━━ Selected extract ━━
# Warning: Factory Sales (Lee Presses) in Harford WI -



## armed_preacher

Heads Up - Warning - Factory Sales (Lee Presses) www.factorysales.com

On April 1st I placed an order for a Deluxe Press Kit and dies. A return email receipt stated that delivery would be "3-4 weeks." My credit card was charged on that same day.

It is now May 6 and I still have not received my order. Several emails to the company have gone answered. *Two previous phone messages have gone unreturned. I just attempted to phone FACTORY SALES AGAIN and when told to leave a message I was greeted with (phone) "mail box is full."
*
I am moving in two days, need to change my shipping address, and for a week now I haven't been able to get a response from the Company.

I am posting this just as a "heads-up." *I would think twice about orderiing from Factory Sales in Harford, WI.*


----------



## kev74

Call your credit card company and take it up with them. I use American Express for all online transactions and they have backed me up several times.


----------



## armed_preacher

kev74 said:


> Call your credit card company and take it up with them. I use American Express for all online transactions and they have backed me up several times.


Already in process.... just wanted to share this with the forum......


----------



## clanger

It's 'only' been 4 weeks so..... but maybe shoot 'em a fax with a cover letter requesting a c/b.
━━━
━━ Data excerpt ━━
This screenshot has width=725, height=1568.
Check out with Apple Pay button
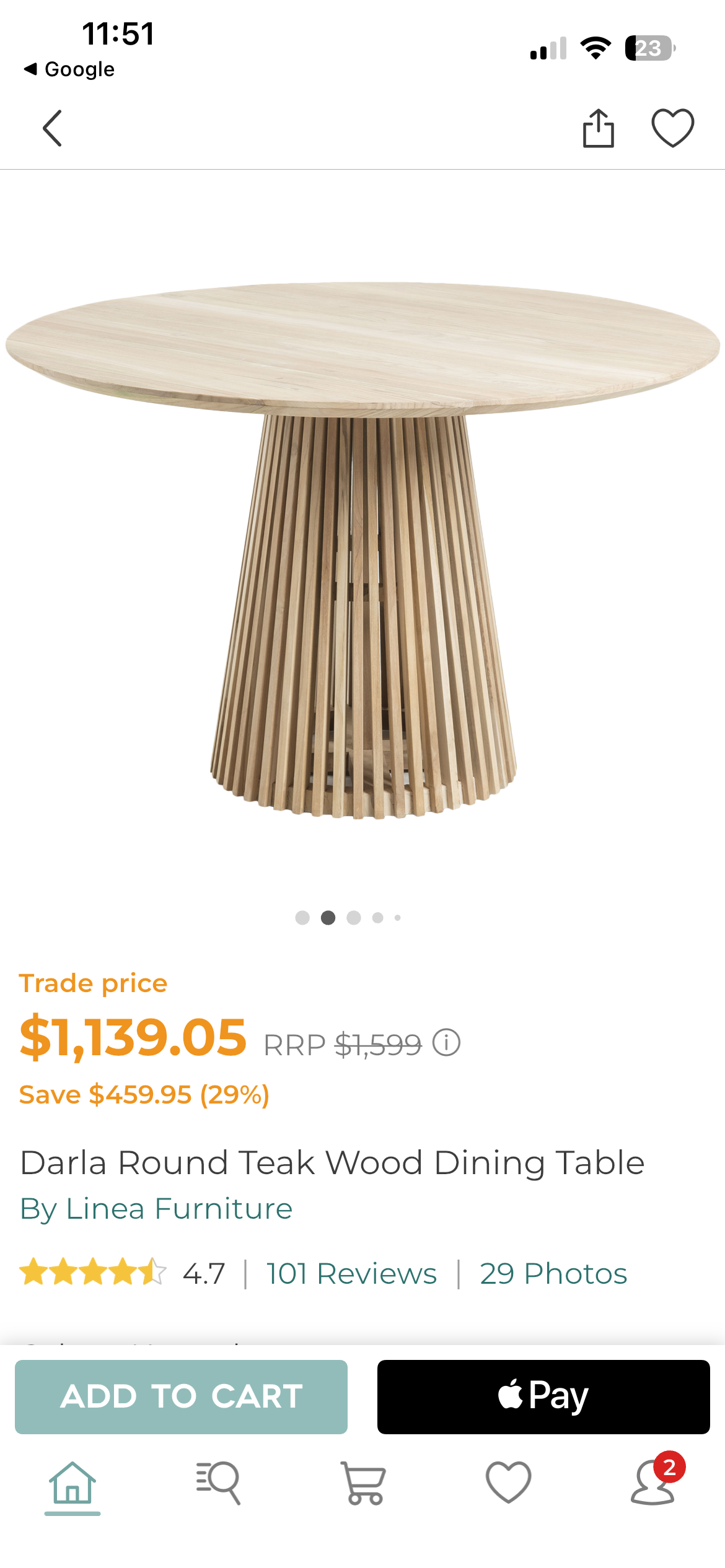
━━━
Exercise details » Repeat the passage of the Factory Sales thread from "On April 1st" up to and including "that same day.", changing "Deluxe Press Kit" to "Classic Turret Press Kit". This data has no connection to the Factory Sales thread.

Solution for this problem »
On April 1st I placed an order for a Classic Turret Press Kit and dies. A return email receipt stated that delivery would be "3-4 weeks." My credit card was charged on that same day.